What HAS changed this week is the direction of US Treasury bond yields. After having fallen inexorably since late August, bond yields have turned up. As recently as October 4, for example, a two-year Treasury was yielding 4.58 percent. On October 13, the yield had jumped to 4.86 percent. The thing that hasn't changed is the slope of the yield curve. On a two-year - ten-year comparison basis, it is inverted, as it has been for the past two months.

This week, to great fanfare, Mr Bush announced that the official budget deficit for fiscal 2006 (which ended on September 30) was $US 260 Billion. As we reported on this page last week: "According to the Treasury's official statement, their debt "to the penny" in fiscal 2006 increased by $US 574.27 Billion." Thus, the official increase in Treasury debt in 2006 is precisely 120.87 percent higher than the official budget deficit over the same period. That's right, well over DOUBLE. That is a new record in (financial) mendacity even for the Bush Administration.

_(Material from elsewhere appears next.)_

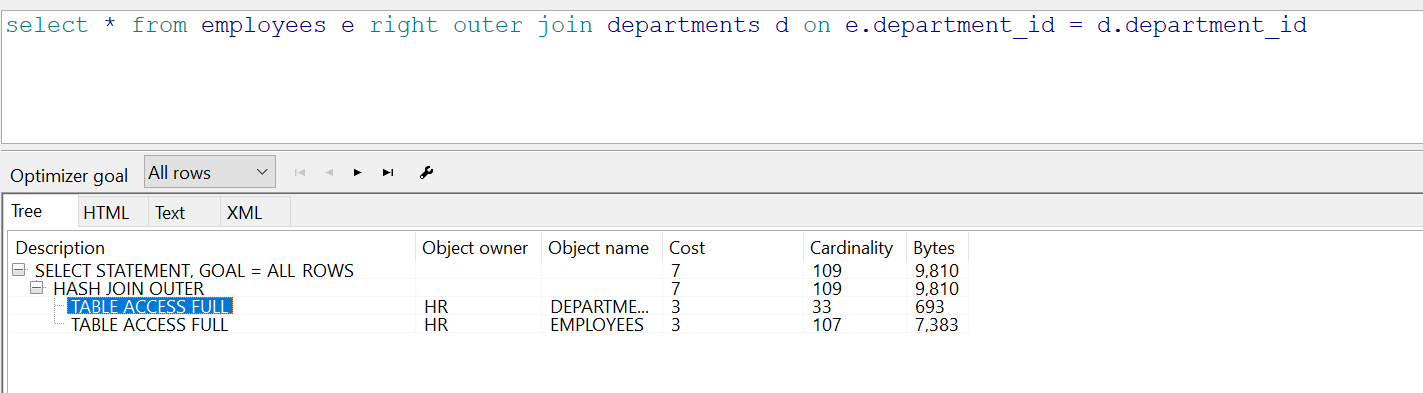Jump to last operation arrow icon

click(388, 173)
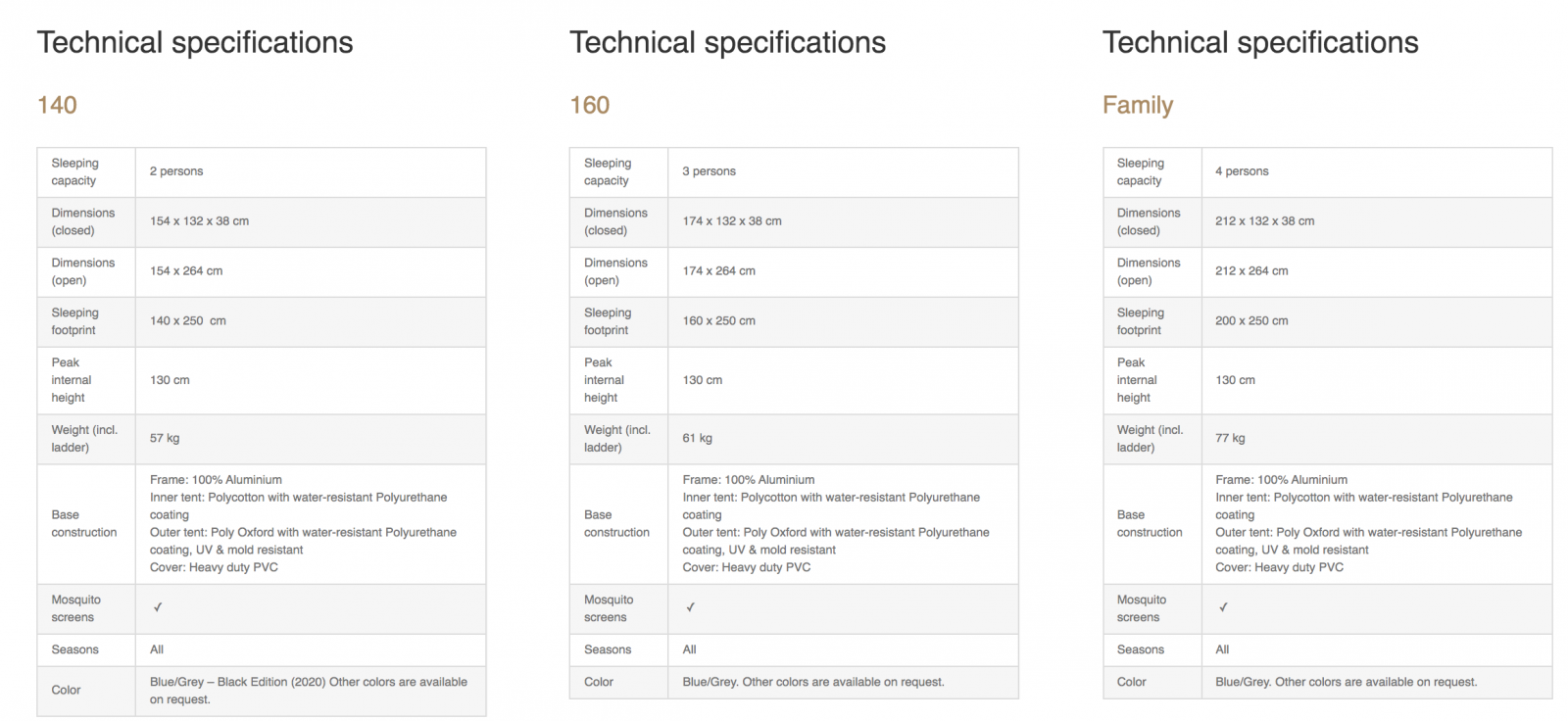Screen dimensions: 1568x721
Task: Click the mosquito screens checkmark in Family table
Action: click(1223, 607)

And of course, there was the September US trade deficit which came in at $US 69.9 Billion ($US 838.8 Billion annualised). This was the second all time record deficit in a row.

Yet the US stock market, at least as measured by the Dow, stands at all time highs in nominal terms. Bond yields have only begun to rise a bit this week, and all maturities from three-month to thirty-year remain well below the Fed's offical funds rate of 5.25 percent. The yield curve has remained inverted for the last two months. In fact, it has spent most of 2006 in that ominous position. And the US Dollar actually rose this week.

Meanwhile, the US polls point directly to the loss of the House of Representatives and potentially the Senate too by the Republicans if the election were to be held "today". Sadly, as more than a few knowledgeable political analysts have reported in recent weeks, the Democrats are going to need a landslide at the ballot box to eke out a narrow win when the votes are counted.

Gold has had a good week this week, gaining $US 16.00 in spite of a higher US Dollar and a great deal of pumped up ballyhoo about the Dow's new "highs". On top of that, we now have a solid support point established in the low $US 560s. That was the low which Gold reached in mid June at the end of the precipitous fall from the $US 720 plus highs set a mere month earlier. Gold reached that level again late last week, only to rebound this week most of the way back to the $US 600 level.

In technical terms, it is very tempting to say that the "bottom" for Gold is in. However, the elections are still three weeks away and quite literally "anything" could happen, especially if the polls foreseeing a landslide for the Democrats hold as the time winds down towards November 7.